START Source records
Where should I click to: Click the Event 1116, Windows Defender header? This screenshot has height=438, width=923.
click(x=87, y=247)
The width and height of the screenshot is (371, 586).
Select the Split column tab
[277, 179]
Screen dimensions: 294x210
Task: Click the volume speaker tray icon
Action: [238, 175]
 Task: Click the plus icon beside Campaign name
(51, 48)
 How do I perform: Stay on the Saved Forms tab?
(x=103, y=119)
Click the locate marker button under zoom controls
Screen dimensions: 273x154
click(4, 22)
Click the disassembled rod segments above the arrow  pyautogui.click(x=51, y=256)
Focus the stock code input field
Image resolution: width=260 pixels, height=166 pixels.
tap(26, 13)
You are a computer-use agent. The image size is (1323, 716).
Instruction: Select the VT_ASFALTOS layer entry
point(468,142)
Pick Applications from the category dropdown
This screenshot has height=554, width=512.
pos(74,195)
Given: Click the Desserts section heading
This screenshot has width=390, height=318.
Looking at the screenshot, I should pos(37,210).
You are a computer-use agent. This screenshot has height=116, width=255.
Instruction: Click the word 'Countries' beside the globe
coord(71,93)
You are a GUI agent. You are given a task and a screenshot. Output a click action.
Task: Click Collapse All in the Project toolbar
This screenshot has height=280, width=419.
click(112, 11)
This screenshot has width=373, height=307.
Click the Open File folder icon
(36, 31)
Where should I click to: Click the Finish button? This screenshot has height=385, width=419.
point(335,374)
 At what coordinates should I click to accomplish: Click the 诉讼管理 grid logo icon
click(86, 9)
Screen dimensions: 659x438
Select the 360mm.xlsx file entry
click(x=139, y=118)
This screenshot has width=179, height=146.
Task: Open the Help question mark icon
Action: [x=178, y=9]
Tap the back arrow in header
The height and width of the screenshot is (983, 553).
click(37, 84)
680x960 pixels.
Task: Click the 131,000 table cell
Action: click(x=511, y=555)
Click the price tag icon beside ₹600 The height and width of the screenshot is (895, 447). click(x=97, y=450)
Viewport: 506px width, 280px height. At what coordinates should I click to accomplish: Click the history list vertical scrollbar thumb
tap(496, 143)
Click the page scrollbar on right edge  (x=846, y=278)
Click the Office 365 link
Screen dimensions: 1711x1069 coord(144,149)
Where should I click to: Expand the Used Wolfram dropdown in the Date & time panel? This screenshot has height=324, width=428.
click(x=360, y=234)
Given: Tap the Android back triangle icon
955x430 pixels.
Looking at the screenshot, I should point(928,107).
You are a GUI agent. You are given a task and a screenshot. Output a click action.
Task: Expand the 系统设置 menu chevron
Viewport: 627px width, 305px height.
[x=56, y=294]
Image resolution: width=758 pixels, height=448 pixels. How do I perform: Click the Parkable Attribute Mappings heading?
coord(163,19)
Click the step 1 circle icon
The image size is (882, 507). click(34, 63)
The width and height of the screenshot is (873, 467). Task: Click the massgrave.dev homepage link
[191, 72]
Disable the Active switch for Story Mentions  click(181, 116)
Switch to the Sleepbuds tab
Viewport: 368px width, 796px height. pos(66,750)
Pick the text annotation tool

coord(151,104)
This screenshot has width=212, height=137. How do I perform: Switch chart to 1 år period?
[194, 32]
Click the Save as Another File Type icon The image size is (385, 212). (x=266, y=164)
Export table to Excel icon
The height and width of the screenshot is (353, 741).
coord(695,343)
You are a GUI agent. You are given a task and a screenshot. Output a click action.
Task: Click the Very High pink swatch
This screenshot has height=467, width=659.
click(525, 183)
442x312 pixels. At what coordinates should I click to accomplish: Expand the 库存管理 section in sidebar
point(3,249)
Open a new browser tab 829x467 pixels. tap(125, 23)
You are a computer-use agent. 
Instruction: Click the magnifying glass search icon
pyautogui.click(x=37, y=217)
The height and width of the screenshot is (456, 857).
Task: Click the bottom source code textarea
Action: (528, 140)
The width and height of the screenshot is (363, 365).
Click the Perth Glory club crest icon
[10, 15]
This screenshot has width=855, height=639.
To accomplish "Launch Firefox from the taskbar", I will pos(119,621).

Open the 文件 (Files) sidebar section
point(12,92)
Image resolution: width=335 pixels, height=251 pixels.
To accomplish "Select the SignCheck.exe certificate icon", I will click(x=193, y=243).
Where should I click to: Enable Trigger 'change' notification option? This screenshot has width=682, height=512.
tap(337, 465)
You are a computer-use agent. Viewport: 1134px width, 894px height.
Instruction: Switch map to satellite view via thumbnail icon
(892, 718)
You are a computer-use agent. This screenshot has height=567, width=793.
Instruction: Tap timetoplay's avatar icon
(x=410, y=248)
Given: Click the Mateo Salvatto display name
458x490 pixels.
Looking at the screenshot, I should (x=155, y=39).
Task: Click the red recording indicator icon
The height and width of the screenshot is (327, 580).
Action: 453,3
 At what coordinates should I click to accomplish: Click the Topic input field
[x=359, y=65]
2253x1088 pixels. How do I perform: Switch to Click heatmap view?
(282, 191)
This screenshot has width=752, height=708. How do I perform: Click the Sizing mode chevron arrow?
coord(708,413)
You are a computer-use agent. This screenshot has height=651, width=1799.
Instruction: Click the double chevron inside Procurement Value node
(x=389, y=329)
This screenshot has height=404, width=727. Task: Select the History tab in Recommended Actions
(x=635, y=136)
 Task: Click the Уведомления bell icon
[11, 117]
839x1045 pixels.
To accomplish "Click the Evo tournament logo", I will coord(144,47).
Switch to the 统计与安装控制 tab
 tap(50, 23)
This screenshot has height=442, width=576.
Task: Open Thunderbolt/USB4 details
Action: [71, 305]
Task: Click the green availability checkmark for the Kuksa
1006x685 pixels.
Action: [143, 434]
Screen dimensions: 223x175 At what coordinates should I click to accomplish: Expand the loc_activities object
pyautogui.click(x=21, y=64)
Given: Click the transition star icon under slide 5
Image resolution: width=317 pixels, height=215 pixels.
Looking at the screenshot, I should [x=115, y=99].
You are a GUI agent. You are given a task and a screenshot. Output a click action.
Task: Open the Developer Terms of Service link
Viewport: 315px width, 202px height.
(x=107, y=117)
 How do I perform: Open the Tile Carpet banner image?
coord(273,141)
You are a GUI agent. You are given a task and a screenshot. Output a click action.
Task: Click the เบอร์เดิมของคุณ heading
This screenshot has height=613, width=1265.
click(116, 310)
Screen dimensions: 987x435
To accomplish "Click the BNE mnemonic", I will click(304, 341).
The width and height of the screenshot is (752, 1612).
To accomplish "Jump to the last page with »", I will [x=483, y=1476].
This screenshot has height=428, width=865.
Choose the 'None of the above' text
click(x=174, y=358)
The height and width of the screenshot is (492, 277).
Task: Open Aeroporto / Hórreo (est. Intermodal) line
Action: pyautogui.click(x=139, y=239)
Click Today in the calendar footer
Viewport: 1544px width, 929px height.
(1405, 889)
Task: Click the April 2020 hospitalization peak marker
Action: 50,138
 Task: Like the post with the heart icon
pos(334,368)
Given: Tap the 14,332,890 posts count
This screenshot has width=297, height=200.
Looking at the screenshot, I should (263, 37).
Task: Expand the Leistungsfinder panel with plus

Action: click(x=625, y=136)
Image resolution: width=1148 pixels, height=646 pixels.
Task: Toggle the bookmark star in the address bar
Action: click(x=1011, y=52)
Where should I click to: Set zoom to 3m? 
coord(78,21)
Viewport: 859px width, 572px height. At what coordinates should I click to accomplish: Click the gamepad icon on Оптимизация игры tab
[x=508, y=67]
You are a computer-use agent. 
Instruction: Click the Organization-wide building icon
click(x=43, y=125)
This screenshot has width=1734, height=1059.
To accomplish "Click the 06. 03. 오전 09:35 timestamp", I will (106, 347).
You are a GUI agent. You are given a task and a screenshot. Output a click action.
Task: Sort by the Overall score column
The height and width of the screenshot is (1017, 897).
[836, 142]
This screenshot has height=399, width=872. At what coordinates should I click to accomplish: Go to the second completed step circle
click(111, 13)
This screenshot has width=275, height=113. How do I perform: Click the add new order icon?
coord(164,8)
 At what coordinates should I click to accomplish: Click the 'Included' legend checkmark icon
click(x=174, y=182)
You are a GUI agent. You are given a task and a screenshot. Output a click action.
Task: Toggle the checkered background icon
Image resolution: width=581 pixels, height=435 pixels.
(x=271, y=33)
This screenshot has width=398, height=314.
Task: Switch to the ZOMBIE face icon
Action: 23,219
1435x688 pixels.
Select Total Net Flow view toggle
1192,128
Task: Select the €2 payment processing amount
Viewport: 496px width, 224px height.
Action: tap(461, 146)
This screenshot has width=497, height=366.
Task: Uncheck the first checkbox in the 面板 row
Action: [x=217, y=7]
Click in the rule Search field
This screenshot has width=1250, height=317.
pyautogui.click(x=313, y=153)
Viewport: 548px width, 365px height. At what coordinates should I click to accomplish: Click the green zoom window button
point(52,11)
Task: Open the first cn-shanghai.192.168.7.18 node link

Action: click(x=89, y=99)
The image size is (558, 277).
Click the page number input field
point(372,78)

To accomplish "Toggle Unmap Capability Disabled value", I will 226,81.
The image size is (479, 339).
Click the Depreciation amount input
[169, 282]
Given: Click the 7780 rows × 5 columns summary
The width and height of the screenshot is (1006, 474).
END Source records
- [Task item]:
Tally the lines in the records above that contain the word "from", and give only that number.

- [Written response]:
2